Lorsque le dais se trouva au milieu de la place du Rosaire, l'abbé Judaine crut bien qu'il n'irait pas plus loin. Dans le vaste espace, il s'était formé plusieurs courants contraires, tourbillonnant, l'assaillant de toutes parts. Il dut s'arrêter, sous le dais balancé, flagellé comme une voile au large, par un brusque coup de vent. Il tenait le Saint-Sacrement très haut, de ses deux mains engourdies, avec la peur qu'une poussée dernière ne le renversât; car il sentait bien que l'ostensoir d'or, rayonnant de soleil, était la passion de tout ce peuple, le Dieu qu'on exigeait pour le baiser, pour se perdre en lui, quitte à l'anéantir. Alors, immobilisé, il tourna vers Berthaud des regards inquiets.
-Ne laissez passer personne! criait celui-ci aux brancardiers, personne! l'ordre est formel, entendez-vous!
Mais des voix suppliantes s'élevaient, des misérables sanglotaient, les bras tendus, les lèvres tendues, avec le désir fou qu'on les laissât s'approcher et s'agenouiller aux pieds du prêtre. Quelle grâce, d'être jeté à terre, d'être foulé, piétiné par toute la procession!
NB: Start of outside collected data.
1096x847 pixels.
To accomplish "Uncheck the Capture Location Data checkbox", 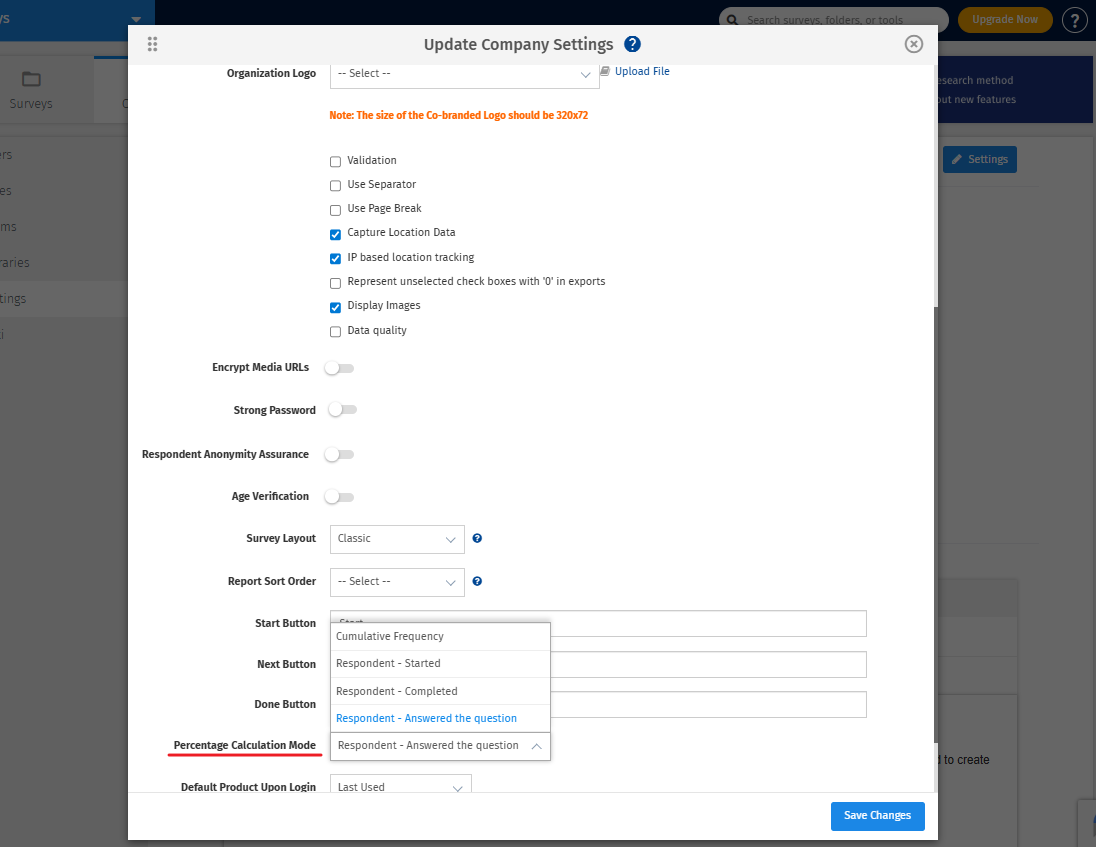I will pyautogui.click(x=335, y=234).
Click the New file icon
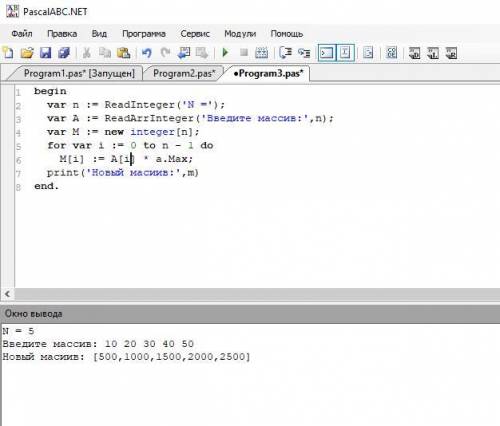Viewport: 500px width, 426px height. tap(8, 53)
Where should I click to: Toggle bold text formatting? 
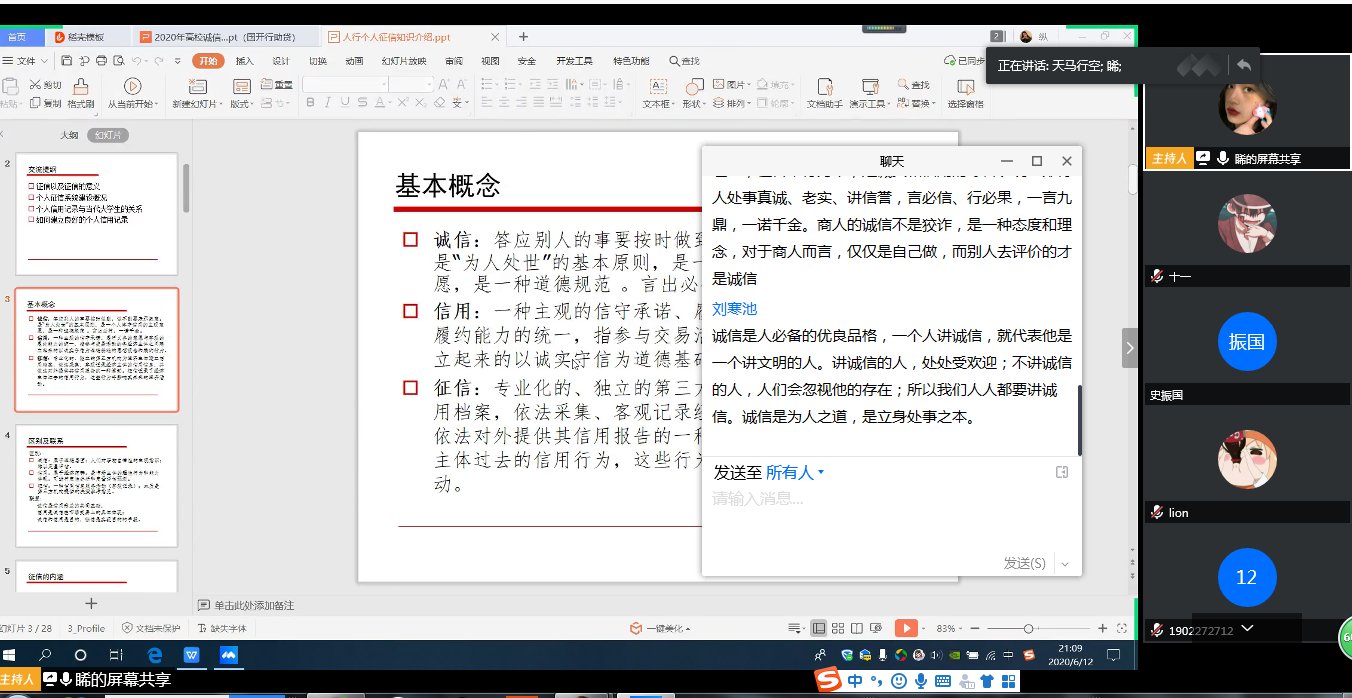(310, 103)
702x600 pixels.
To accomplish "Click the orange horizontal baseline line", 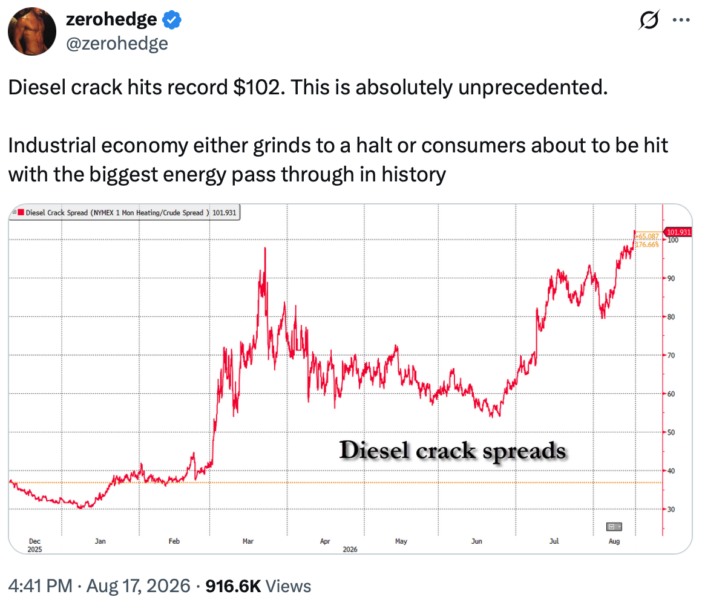I will tap(336, 483).
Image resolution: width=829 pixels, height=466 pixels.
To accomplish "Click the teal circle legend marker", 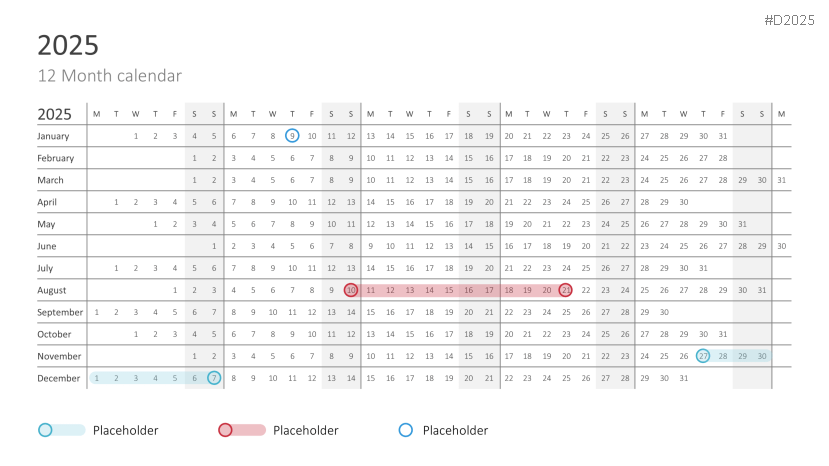I will [x=45, y=430].

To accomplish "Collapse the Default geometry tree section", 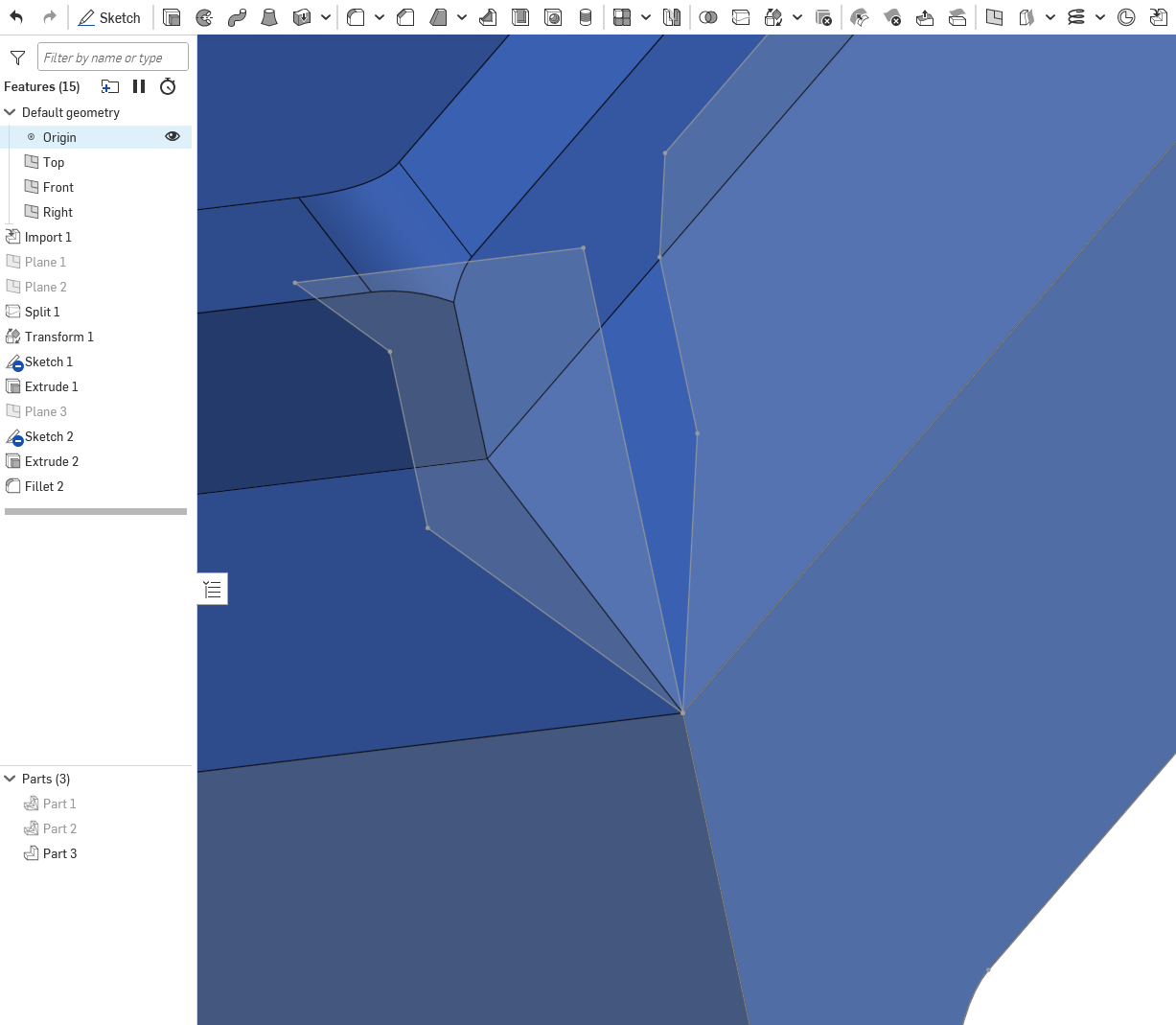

Un infirme montrait sa main desséchée, convaincu qu'elle allait refleurir au bout de son bras, si on lui permettait de toucher l'ostensoir. Une muette poussait de ses fortes épaules, rageusement, pour délier sa langue dans un baiser. D'autres, d'autres encore criaient, imploraient, finissaient par serrer les poings, contre les cruels qui refusaient la guérison aux souffrances de leur corps, aux misères de leur âme. La consigne était absolue, on redoutait les accidents les plus graves.
-Personne, personne! répétait Berthaud, ne laissez passer personne!
Cependant, il y avait là une femme, dont la vue touchait tous les coeurs. Misérablement vêtue, elle était nu-tête, le visage en larmes, et elle tenait sur les bras un petit garçon d'une dizaine d'années, dont les deux jambes, paralysées et molles, pendaient. C'était un poids trop lourd pour sa faiblesse; mais elle ne paraissait pas le sentir. Elle avait apporté son garçon, elle conjurait les brancardiers, avec un entêtement sourd, dont ni les paroles ni les bousculades ne triomphaient.
D'un signe, enfin, l'abbé Judaine, très ému, l'appela. Obéissant à cette pitié de l'officiant, malgré le danger d'ouvrir une brèche, deux des brancardiers s'écartèrent; et la femme se précipita, avec son fardeau, s'abattit devant le prêtre. Celui-ci, un instant, posa le pied du Saint-Sacrement sur la tête du petit garçon. La mère elle-même y colla ses lèvres avides. Puis, comme on se remettait en marche, elle voulut rester derrière le dais, elle suivit la procession, les cheveux au vent, haletante, chancelante sous le poids trop lourd qui lui cassait les épaules.